Chaque prise de parole est blindée. Les chiffres, les contre-arguments, les scénarios alternatifs. Elle ne dit jamais « je pense ». Elle démontre. Elle ne propose pas. Elle prouve.
Pour elle, ce n’est pas de la rigueur. C’est ce qu’elle a appris à faire pour occuper une place que personne, autour de cette table, ne lui a vraiment offerte.
Ce qu’elle protège
Je comprends assez rapidement que tout se passe comme si elle devait reconstruire sa légitimité à chaque réunion. Comme si la précédente ne comptait pas. Comme si un faux pas suffisait à effacer tout le reste. Ce n’est pas de la fragilité. Mais c’est clairement le prix d’entrée qu’on ne demande pas aux autres.
Elle le sait confusément. Et c’est là qu’on commence à travailler ensemble.
Ce qui change
Quelques semaines plus tard, elle revient avec quelque chose de différent dans la voix. En plein CODIR, un sujet sur lequel les avis divergent.
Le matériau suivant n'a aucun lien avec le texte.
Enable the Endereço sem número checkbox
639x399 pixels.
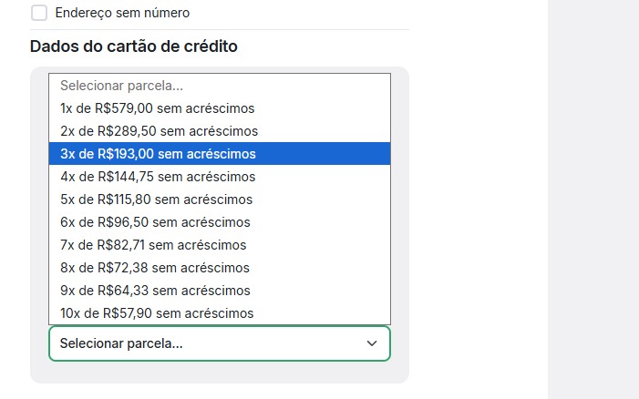[x=39, y=13]
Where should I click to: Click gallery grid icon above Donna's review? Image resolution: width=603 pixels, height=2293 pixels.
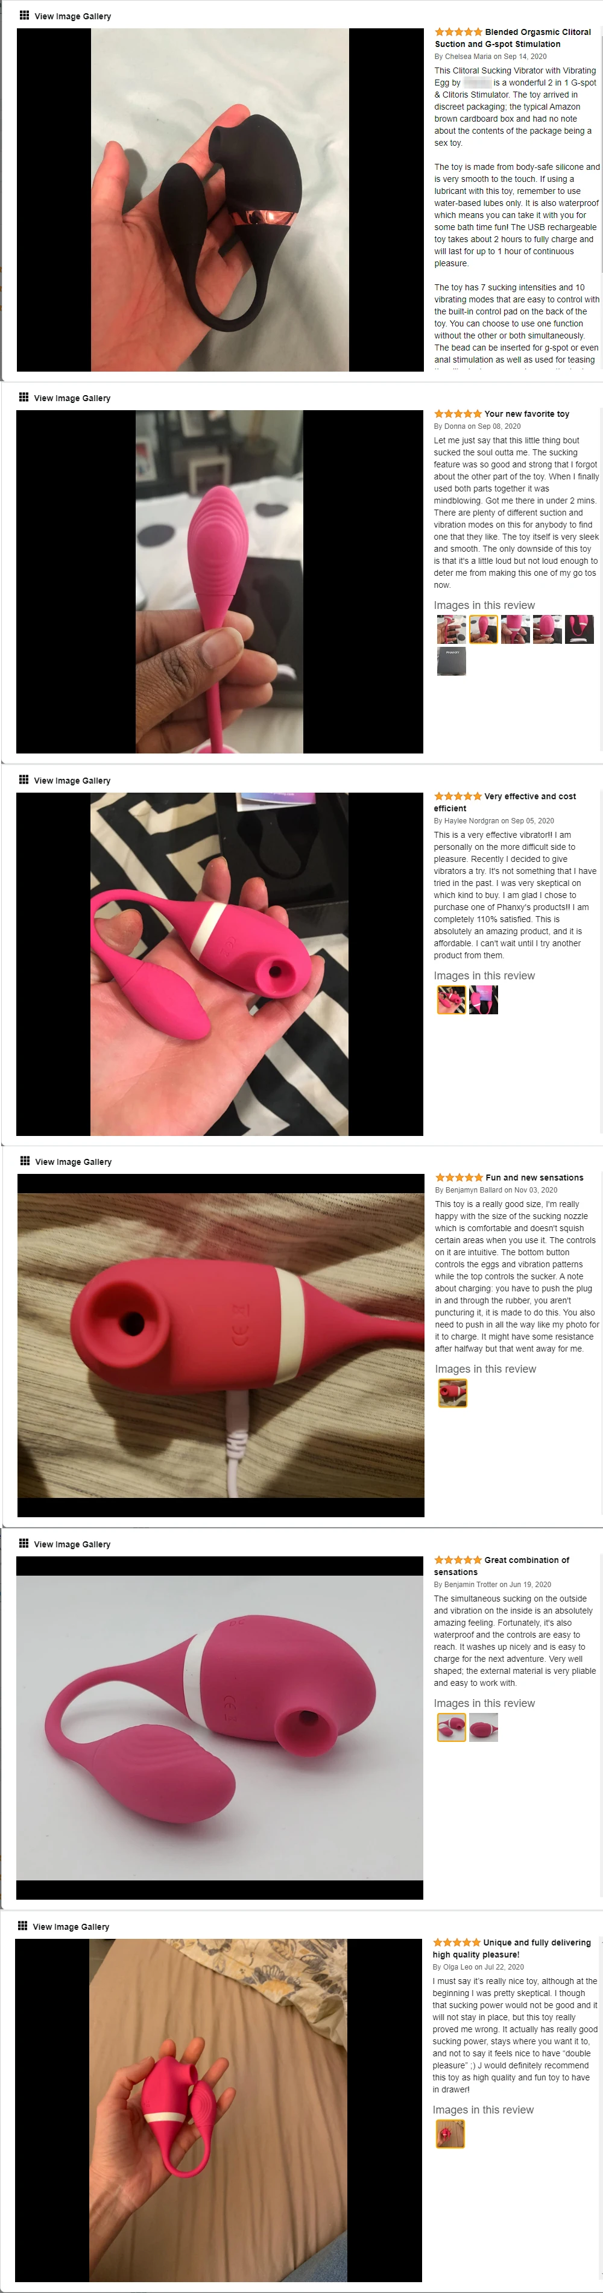(24, 397)
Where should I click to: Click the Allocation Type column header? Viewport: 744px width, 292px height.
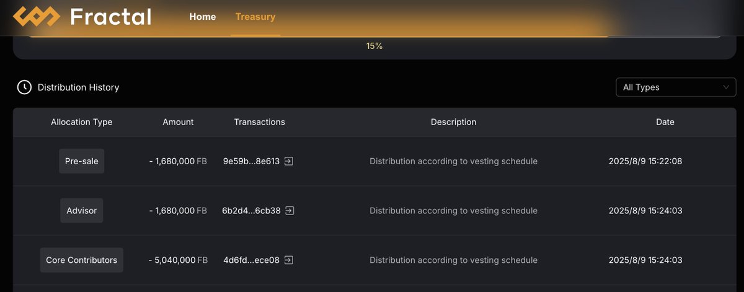point(82,122)
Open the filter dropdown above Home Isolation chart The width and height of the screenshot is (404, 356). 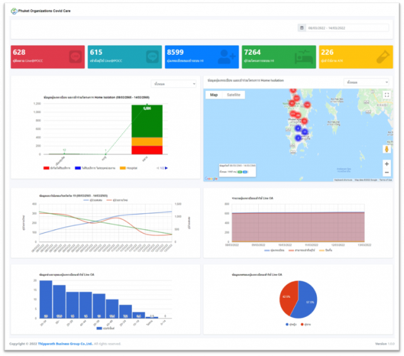click(167, 83)
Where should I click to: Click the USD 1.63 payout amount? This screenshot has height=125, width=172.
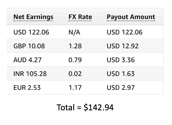click(121, 74)
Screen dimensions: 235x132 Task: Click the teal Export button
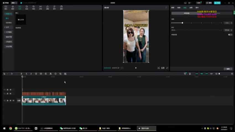tap(217, 3)
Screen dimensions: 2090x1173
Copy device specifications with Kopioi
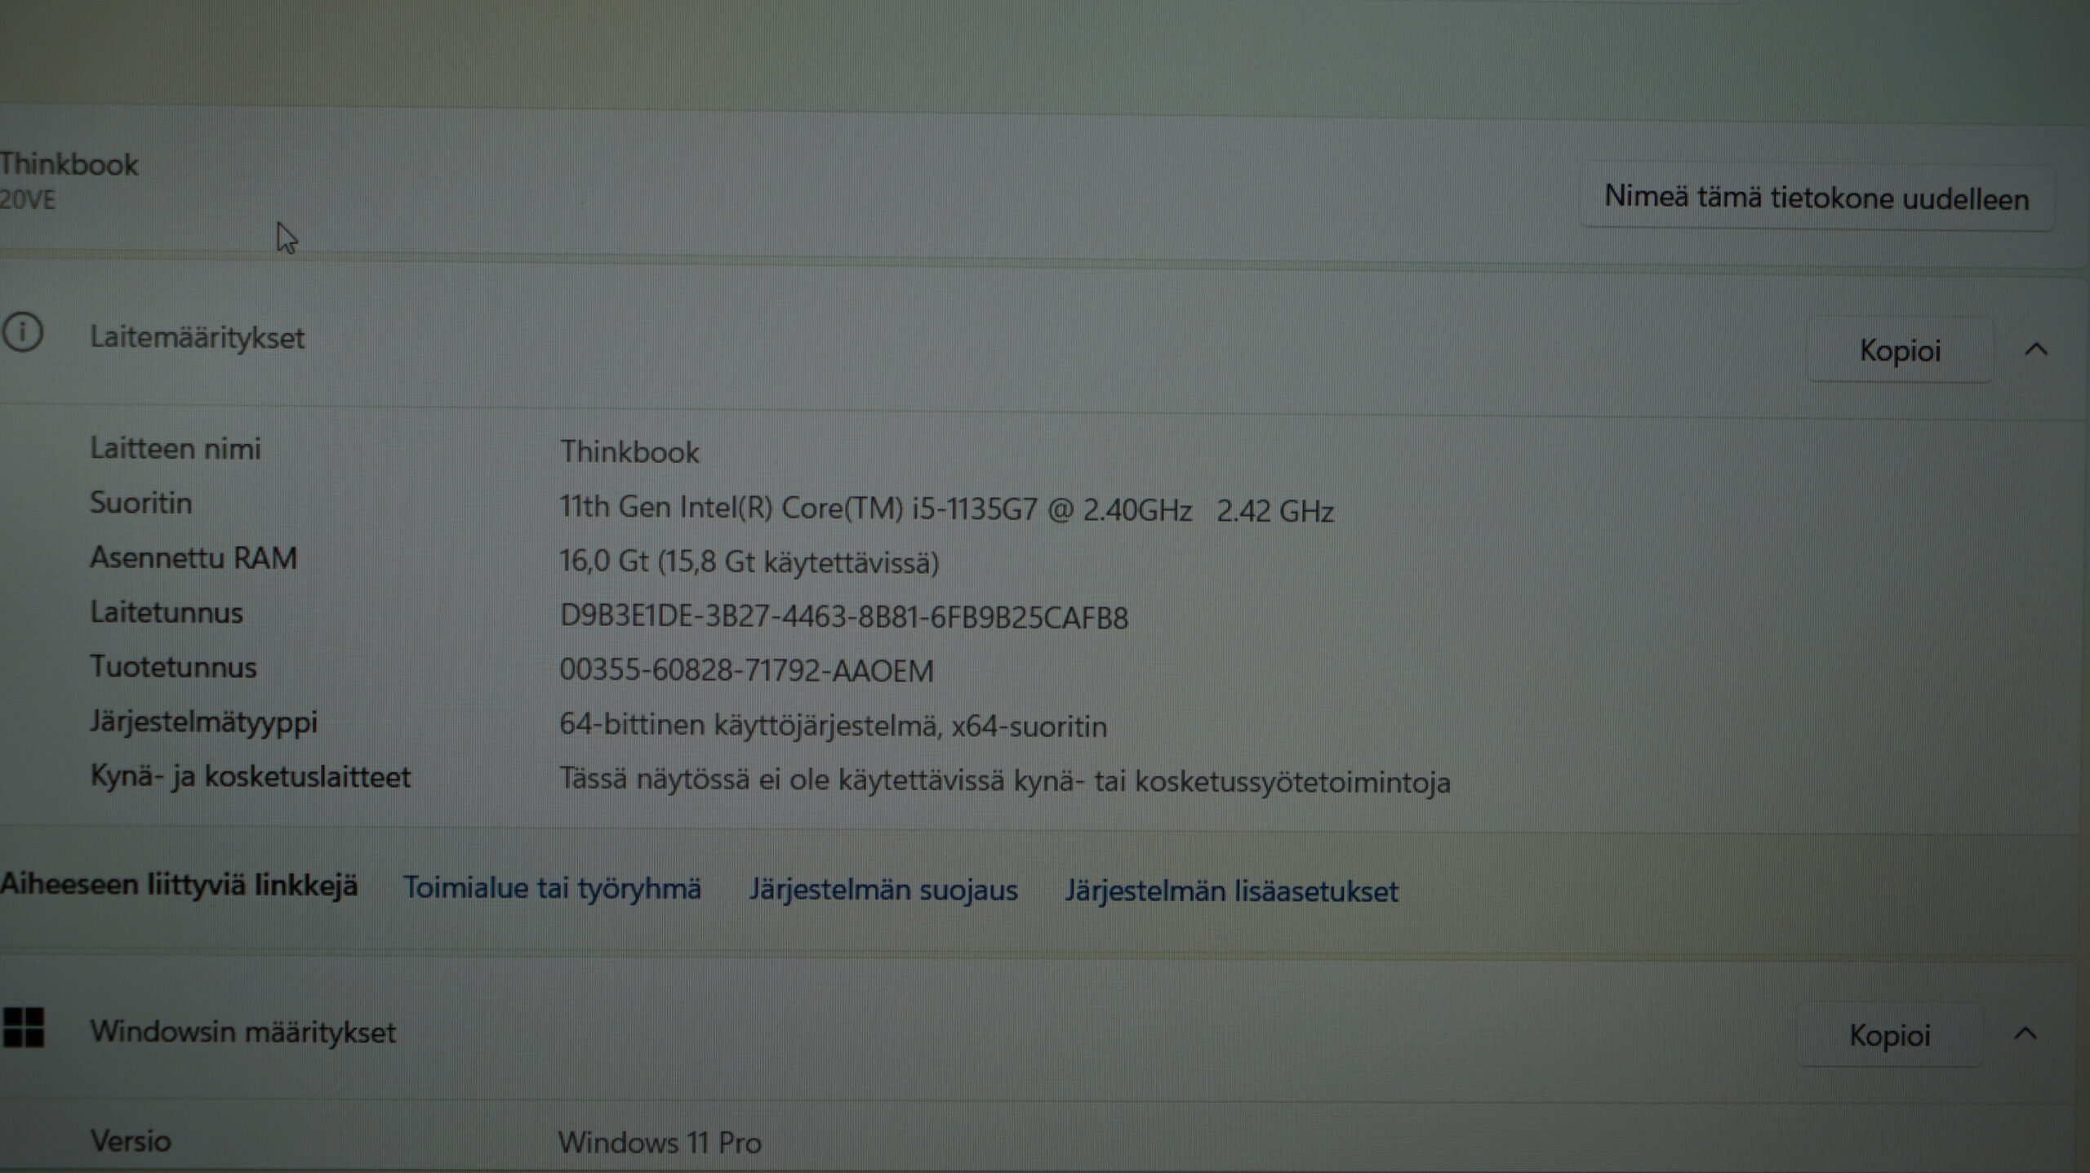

Elle a pris position. Clairement, sans préambule, sans batailler, de façon directe : juste une phrase et aucune démonstration derrière. Un simple silence… puis la réunion a continué.
Rien ne s’est effondré. La table était toujours là. Et elle aussi.
Elle n’a pas changé de poste. Elle a changé de posture. Ce n’est pas la même chose. Et c’est énorme.